12 Eylül Cezaevlerinde Yaratıcılık ve Direniş Kitabı Üzerine Yazarı Namık Kemal Cibaroğlu ile konuştuk

Namık abi, kitabını keyifle okudum her ne kadar konusu hapishane olup senin de dediğin gibi dört bir yanları dramatik durum ve gelişmelerle sarılı olsa da yapılan üretim ve direniş insana güç veriyor. Kendin de eski bir tutsaksın. Yaratıcılık ve hapishane üzerine neler söylemek istersin?

Hapishaneler tarih boyunca (Cezaevleri) insanı “cezalandırma” amacıyla toplumdan ve doğadan soyutlama mekanları olarak kullanıldı. Bugün de öyle...

Rehabilitasyon merkezleri, topluma kazandırma yerleri, iş, beceri ve yetenek kazandırma alanları gibi anlamlar yüklense de, “cezalandırma” amacı hiç  bir zaman değişmedi ve tehdit aracı olarak kullanıldı.

Hele ki konu siyasi tutsaklar olunca, tek başına “cezalandırma” yeterli görülmedi; devrimcilerin ideallerinden, mücadelesinden vazgeçmesi istenirken, kişiliğini de tamamen egemen anlayışın insafına bırakması dayatıldı.

Böylesi bir bir şeyi kabul etmek, bırakınız devrimci düşünce ve ideallere aykırı olmasını, en saf haliyle bile insani değerleri ayaklar altına almanın somut ifadesidir.

Elbette ki “kabul etmemek” önemlidir. Ama,saldırı ve dayatmalara karşı nasıl ve ne şekilde karşı çıkılacağını planlamak, örgütlemek, hayata geçirmek ve ne pahasına olursa olsun sonuna kadar direnmenin  daha önemli olduğunu düşünüyorum.

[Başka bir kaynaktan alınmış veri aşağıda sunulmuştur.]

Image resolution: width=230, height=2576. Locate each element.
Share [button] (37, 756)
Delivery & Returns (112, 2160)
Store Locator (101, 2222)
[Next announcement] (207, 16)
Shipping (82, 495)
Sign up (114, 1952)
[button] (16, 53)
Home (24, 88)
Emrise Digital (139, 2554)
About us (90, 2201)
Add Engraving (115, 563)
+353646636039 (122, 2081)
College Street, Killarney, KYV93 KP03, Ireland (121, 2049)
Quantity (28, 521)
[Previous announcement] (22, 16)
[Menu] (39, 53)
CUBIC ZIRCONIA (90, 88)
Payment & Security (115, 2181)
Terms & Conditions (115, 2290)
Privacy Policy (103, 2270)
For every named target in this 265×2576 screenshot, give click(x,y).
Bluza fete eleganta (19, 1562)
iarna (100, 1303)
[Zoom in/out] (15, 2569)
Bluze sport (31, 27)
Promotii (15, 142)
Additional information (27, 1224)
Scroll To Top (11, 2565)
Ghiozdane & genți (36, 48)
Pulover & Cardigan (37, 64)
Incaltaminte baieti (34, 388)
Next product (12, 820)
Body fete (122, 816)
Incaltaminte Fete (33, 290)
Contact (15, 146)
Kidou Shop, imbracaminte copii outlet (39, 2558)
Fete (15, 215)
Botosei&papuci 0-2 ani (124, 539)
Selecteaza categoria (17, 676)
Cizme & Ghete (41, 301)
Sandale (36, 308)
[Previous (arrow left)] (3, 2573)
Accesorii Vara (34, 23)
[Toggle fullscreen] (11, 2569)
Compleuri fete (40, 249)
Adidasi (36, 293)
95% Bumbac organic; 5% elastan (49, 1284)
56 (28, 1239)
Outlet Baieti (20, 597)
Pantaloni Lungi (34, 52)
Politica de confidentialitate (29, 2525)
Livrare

Bakış açısı bu şekilde olduktan sonra, cezaevindeki yaşama yönelik her detay direniş odaklı planlanıp, şekillendirilir.

Bu detaylardan bir tanesinin yaratıcılık olduğunu düşünüyorum.

Her tutsağın yaşam alanlarını ve koşullarını olabilecek en uygun duruma sokması ve asgari yaşanılır ortamları oluşturması doğal bir davranış biçimi olsa da, yaratıcı düşünce ve yaratıcı eylem kültürü oluşmadan asgari bir yaşam alanı oluşturabilmesi zor görünüyor.

Hele ki, bütün baskı ve saldırılara karşı direniş odaklı bir yaşam için yaratıcılık neredeyse elzem bir davranış biçimi. Bu davranış biçimini refleks haline getirebilenler için direnişin başarı şansı arttığı gibi, karşısındaki egemen anlayışı şaşırtabilir, zor duruma sokabilirsin. Öyle ki, korkudan sana domates satmayabilir ya da vermeyebilir.

Sağmalcılar Askeri Cezaevi… Gün geldi, kantin satışlarından domatesin “yasak” olduğunu öğrendik. Domatesi siparişimize rağmen bir türlü alamıyorduk. Görevli askeri birkaç kez de uyardık. Ama sonuç yok. Soğanından biberine kadar birçok sebzeyi alabilirken, domatesi alamamanın açıklaması yoktu. Kaldı ki mevsim yazdı, domates zamanıydı.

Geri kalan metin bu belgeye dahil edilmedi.